The Home Inspection Condition
This one is a bit more straight forward. Once you agree to a deal, you want to have a home inspection so you can uncover any potential issues with the home. Generally, most educated buyers will do a full preapproval and, after speaking with their broker before getting into an offer, will often feel comfortable waiving the financing condition. However, a home inspection clause is usually a bit harder to forego. As an example, I had a client that purchased a home in Toronto that was over 100 years old. During the home inspection we found old knob and tube wiring and we discovered the foundation was basically wading in its own swimming pool. The costs estimated to rectify the major issues were going to be $25,000 at the very minimum.
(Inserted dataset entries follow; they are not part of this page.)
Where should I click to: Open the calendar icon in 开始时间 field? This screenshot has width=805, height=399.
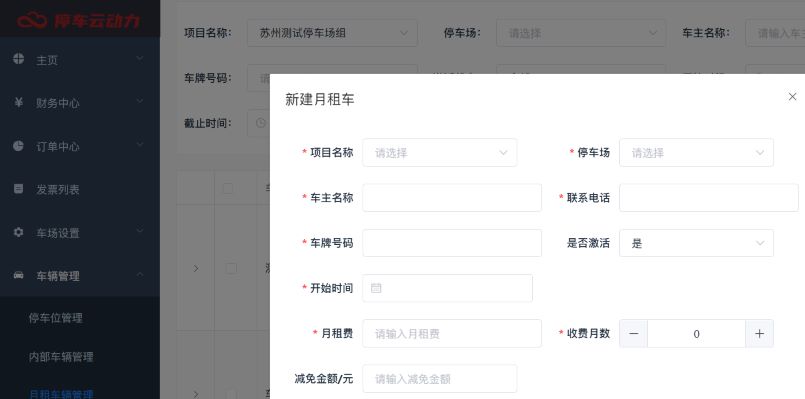(x=376, y=288)
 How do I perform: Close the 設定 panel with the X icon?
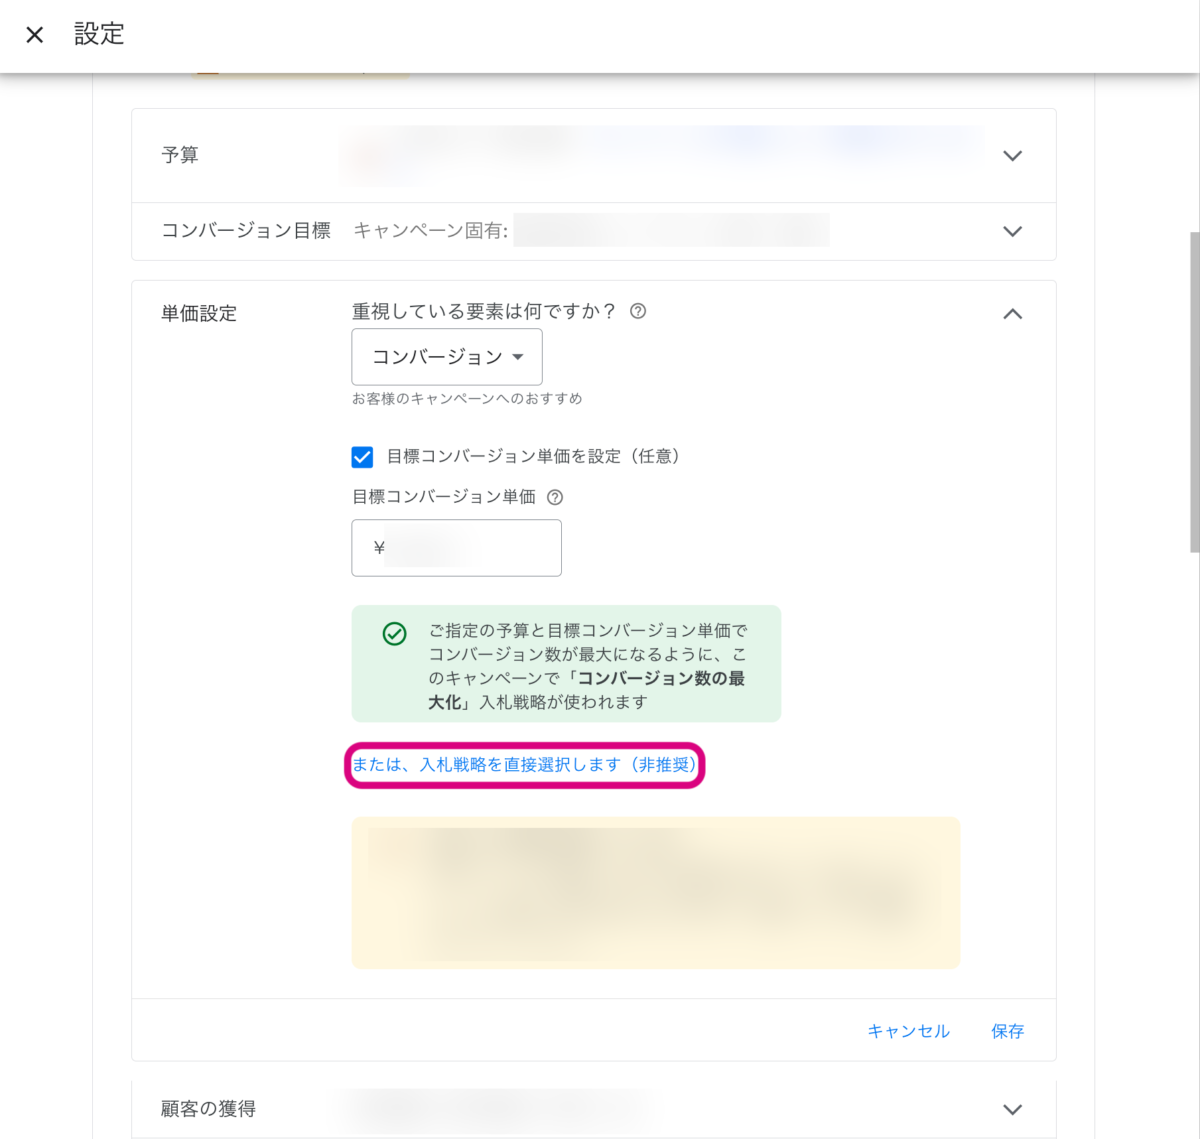(35, 35)
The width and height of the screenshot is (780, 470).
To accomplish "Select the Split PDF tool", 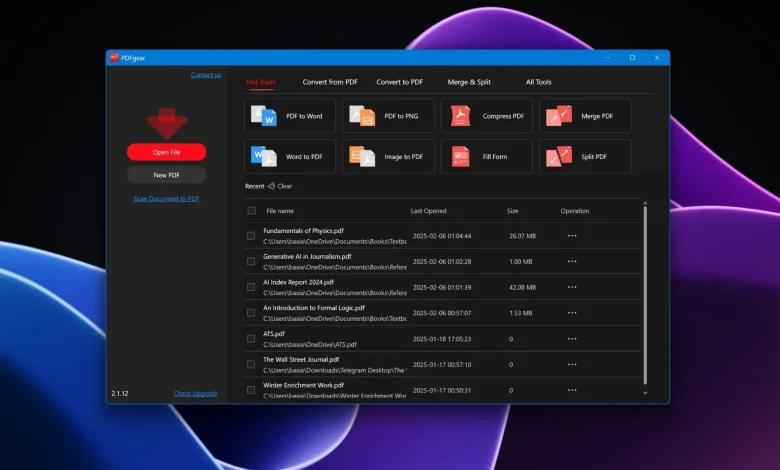I will coord(585,156).
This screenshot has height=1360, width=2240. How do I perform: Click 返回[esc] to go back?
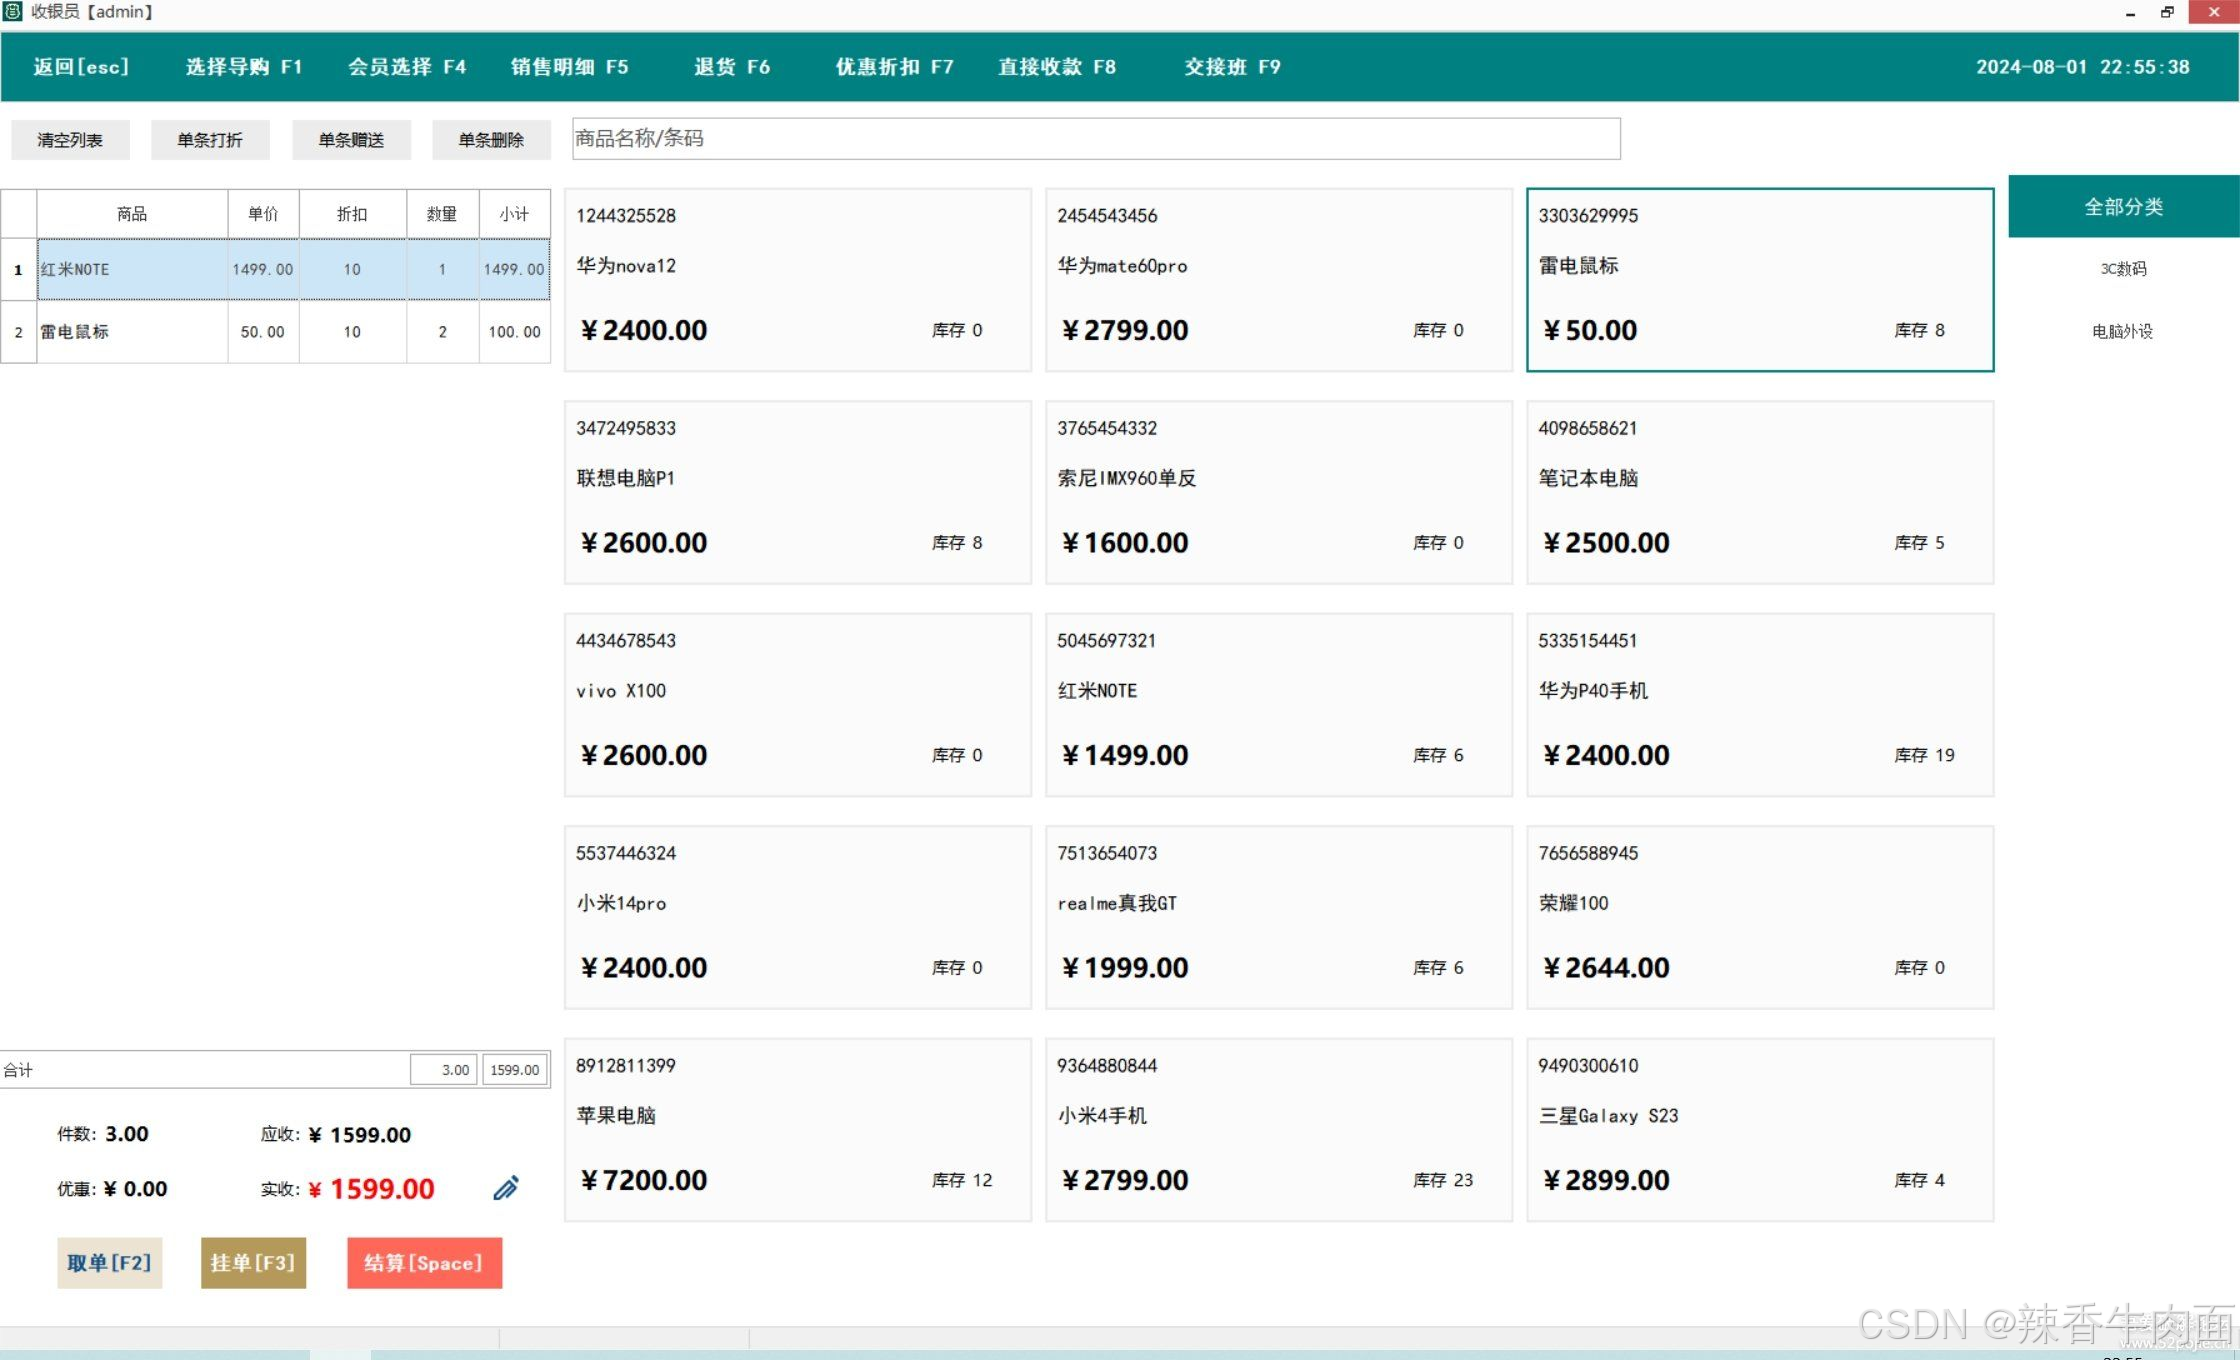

Needless to say, we decided to not waive the condition, the deposit was returned and we found another home with FAR less issues.
The Bidding War Scenario
Currently, we’re in a hot seller’s market with lots of bidding wars. Many people are removing some or often ALL conditions in order to help their chances of winning the bid.
So, how does a buyer protect themselves if they are in competition for a home?
First, make sure you are pre-approved and look for homes under that budget. If you’ve done your pre-approval and work closely with your mortgage broker, you can send them the listing ahead of time along with the range you plan to offer over listing. They should be able to confidently tell you if you can waive your financing condition.
The financing is the easy part. What do we do about the inspection?
Many agents are coaching their seller clients to do a “pre-inspection”. This means that a home inspector is hired by the seller to do a home inspection and the agent gives that report to all potential buyers. This is done in order to get buyers to remove their home inspection condition since they can feel confident that they know what issues exist on the home.
Sounds perfect, right?
Well, unfortunately not all home inspection are equal. Often times the reports are vague or incomplete. It really makes it difficult for a buyer to trust this report. So, what can they do if they know they will lose the offer if they have a home inspection condition in the offer?
Many people, if they’re completely enamoured with the home, will do their own inspection before the offer date. This allows them the ability to do an unbiased inspection and see for themselves if there are any issues that were missed. Then come offer time they can more confidently submit an offer with no conditions. This gives them a much better chance to win the bid.
The downside to this?
Essentially just the price of the inspection ($400-$500) if you don’t win the offer! However, it is well worth the price if you uncover a major issue you otherwise would have been saddled with if you won the bid.